Prague, 1941. Petr Ginz, un adolescent juif âgé de quatorze
ans, entame un journal. Celui-ci, avec ses références sobres
et concises, ponctuées de poèmes et de dessins, reflète
un insatiable appétit de connaissances et de lectures et atteste de
dons littéraires et artistiques très sûrs.
Avant tout, il capte avec une ironie et un sens aigu de l'absurde
la texture de plus en plus précaire de la vie quotidienne, la
tension palpable, la peur du «transport à l'Est». Et il décrit
comment la ville bien-aimée et familière se transforme peu à
peu en un «ghetto sans murs», un espace en apparence ouvert
mais délimité par un nombre croissant d'interdictions.

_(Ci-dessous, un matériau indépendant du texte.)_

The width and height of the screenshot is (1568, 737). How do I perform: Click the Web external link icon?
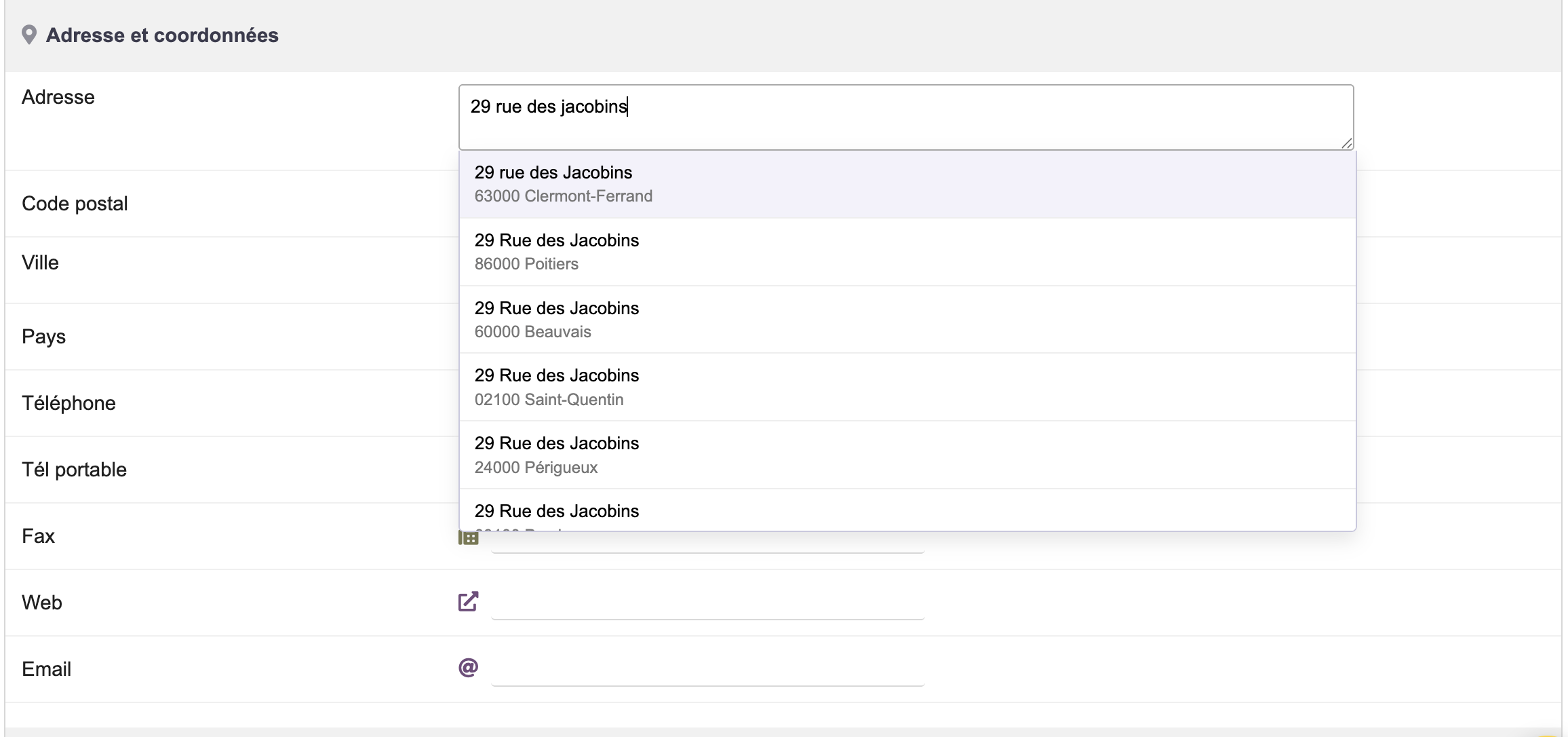pos(468,601)
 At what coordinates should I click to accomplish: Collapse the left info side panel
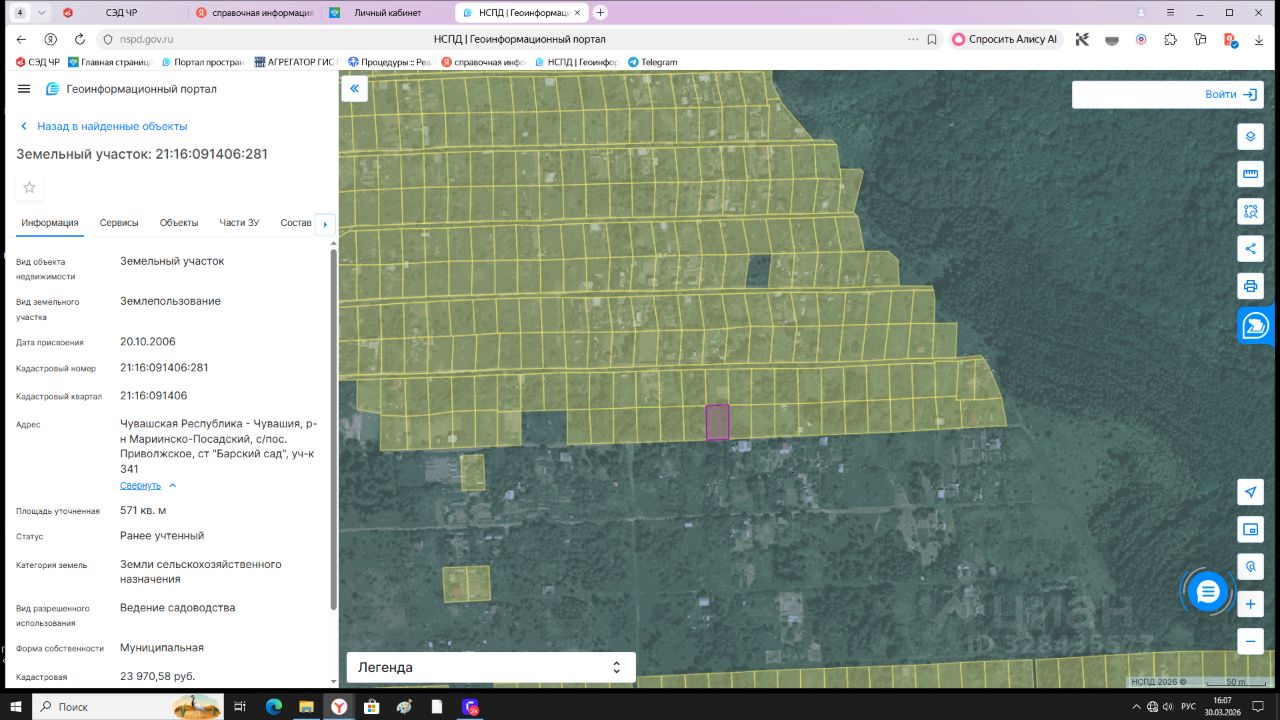coord(354,89)
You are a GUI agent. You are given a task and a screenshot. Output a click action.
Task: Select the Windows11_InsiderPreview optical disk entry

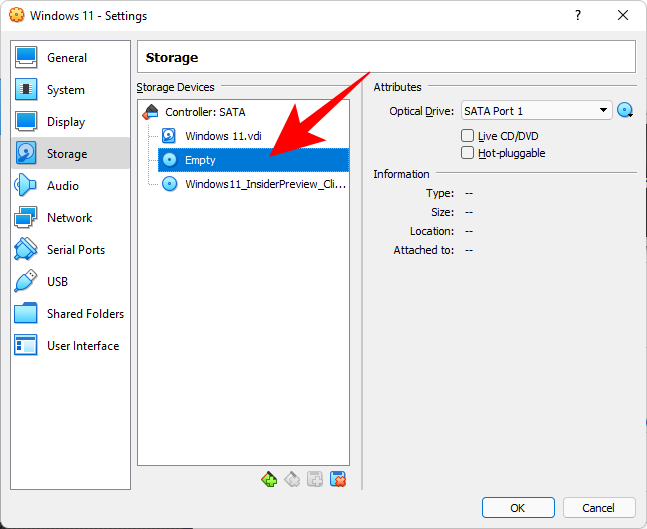click(264, 184)
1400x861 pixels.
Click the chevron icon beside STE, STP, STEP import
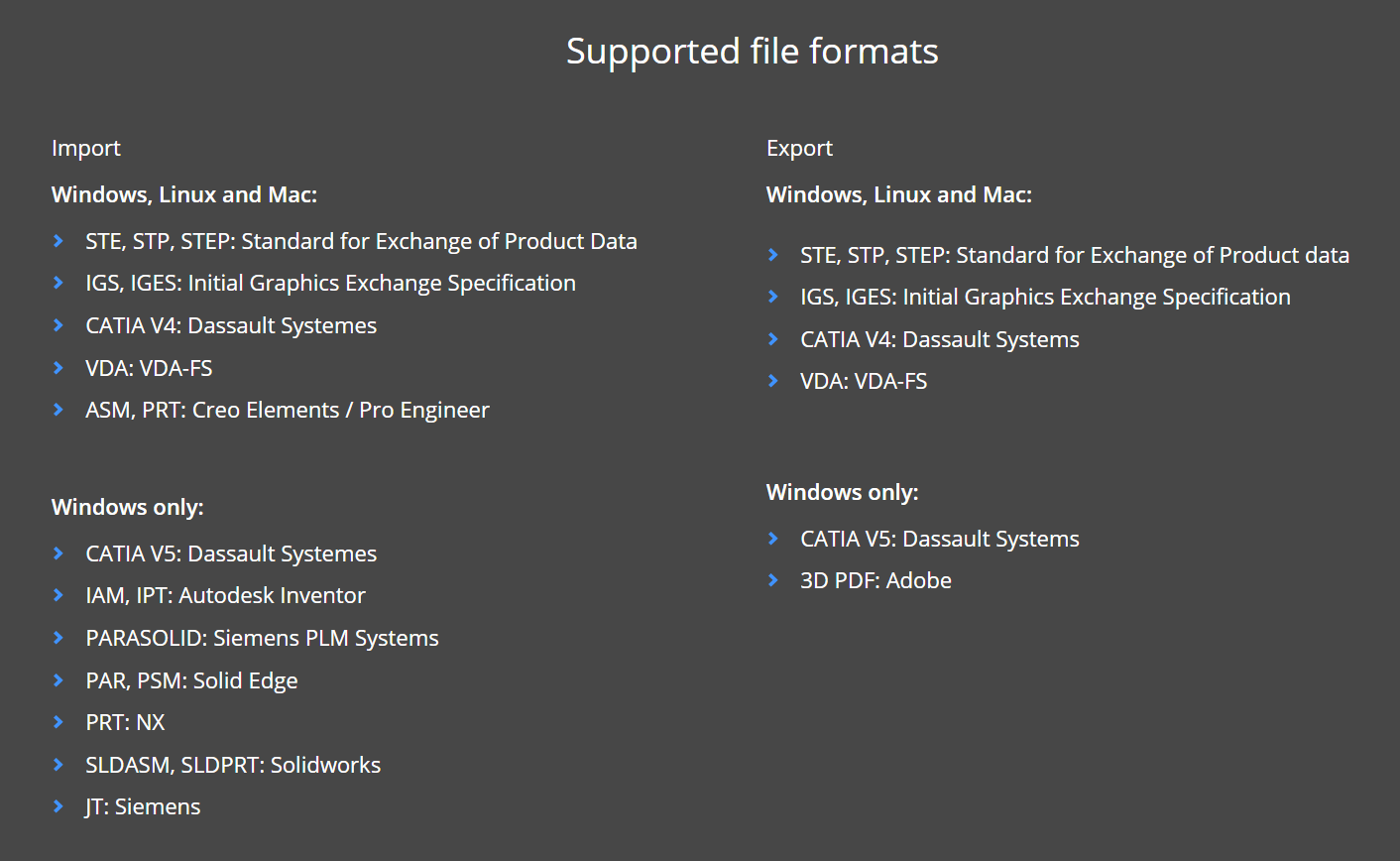coord(58,241)
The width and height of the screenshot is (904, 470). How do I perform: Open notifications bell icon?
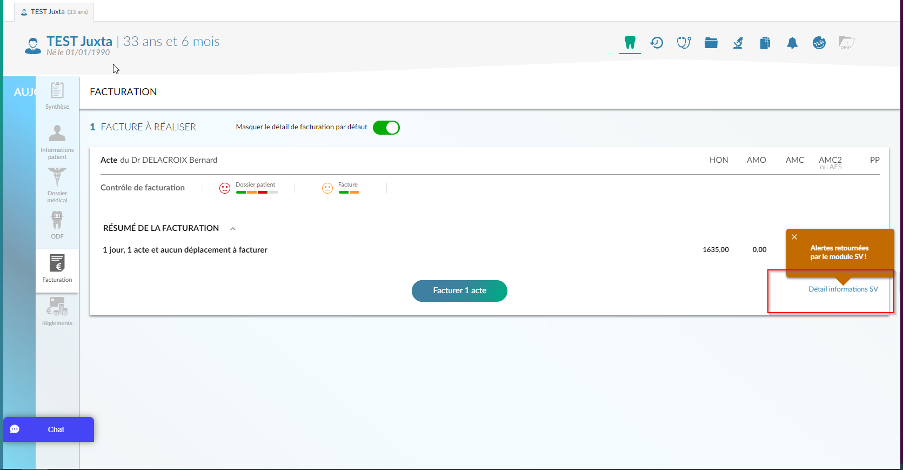[x=792, y=43]
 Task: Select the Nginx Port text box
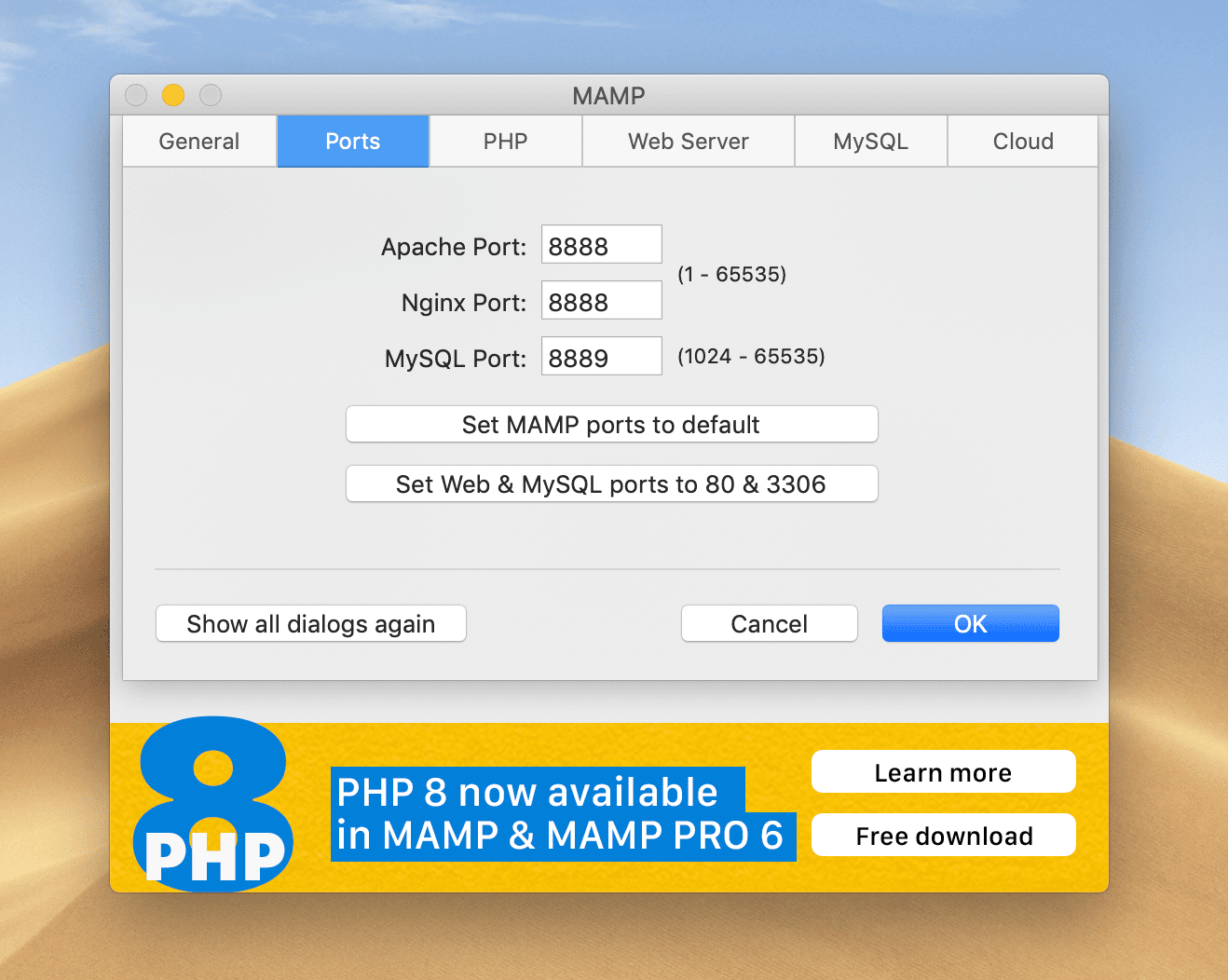point(601,300)
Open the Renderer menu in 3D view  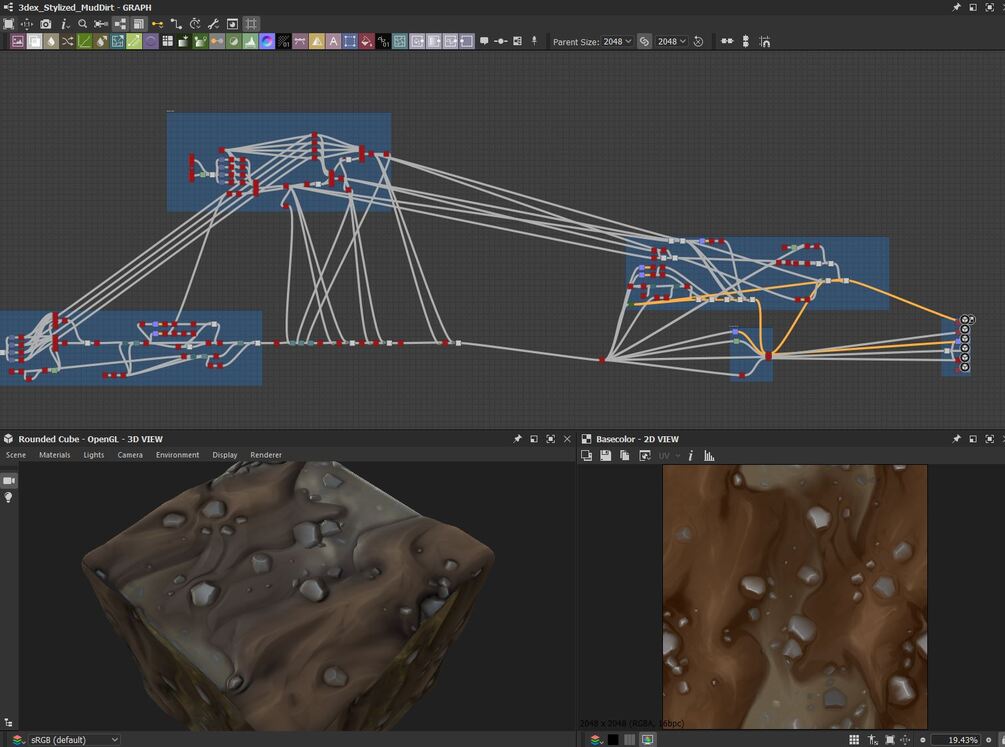[x=266, y=455]
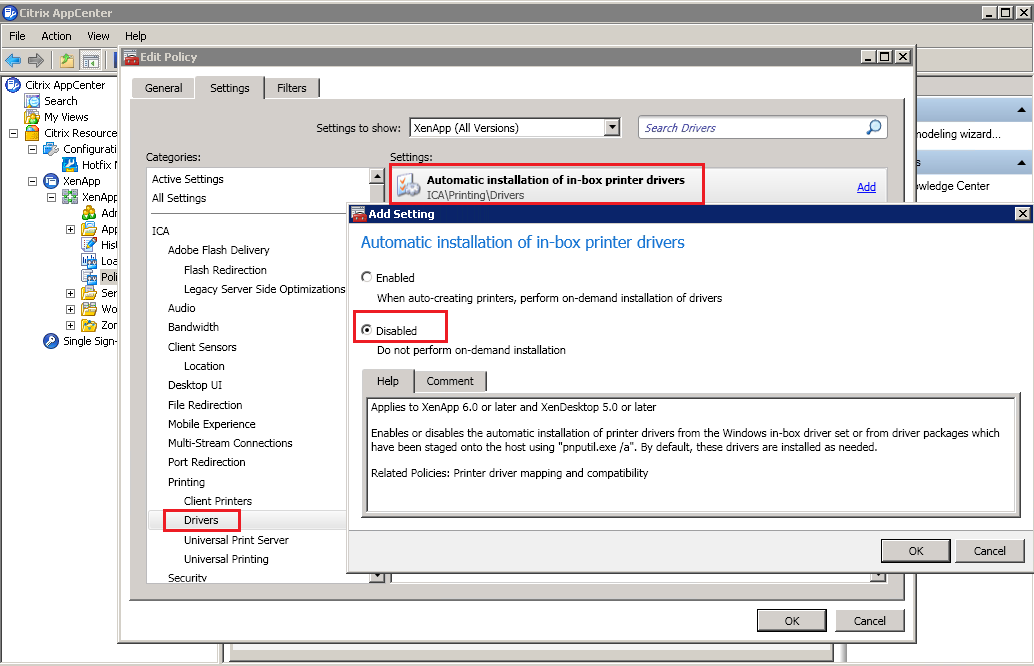
Task: Select the Load Evaluators node icon
Action: click(88, 260)
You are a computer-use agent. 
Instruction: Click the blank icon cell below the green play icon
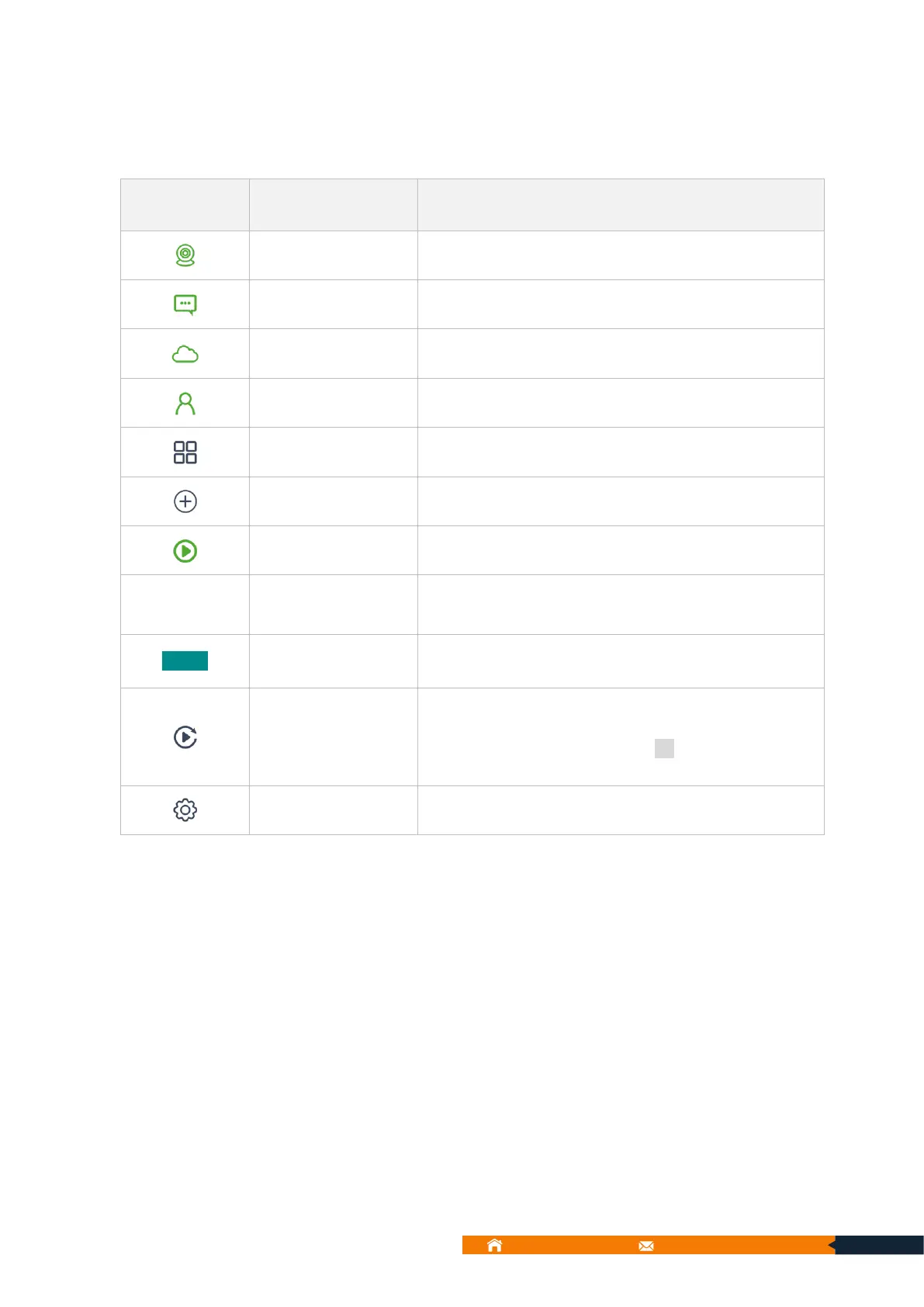click(x=185, y=605)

Le journal s'achève à l'été 1942, avec le départ de Petr au camp de
Terezín. Pendant deux ans, il y déploie une grande force morale,
crée et édite la revue clandestine Vedem («Nous menons»),
continue furieusement à dessiner, peindre, écrire et lire, se
préparant avec un optimisme indéfectible à un avenir meilleur
qu'il ne connaîtra jamais. Le 28 septembre 1944, il monte à
bord d'un train à destination d'Auschwitz.
Cet ouvrage est un document historique d'une valeur inestimable,
le témoignage candide et bouleversant d'une jeune vie pleine de
promesses, brutalement interrompue par la barbarie nazie.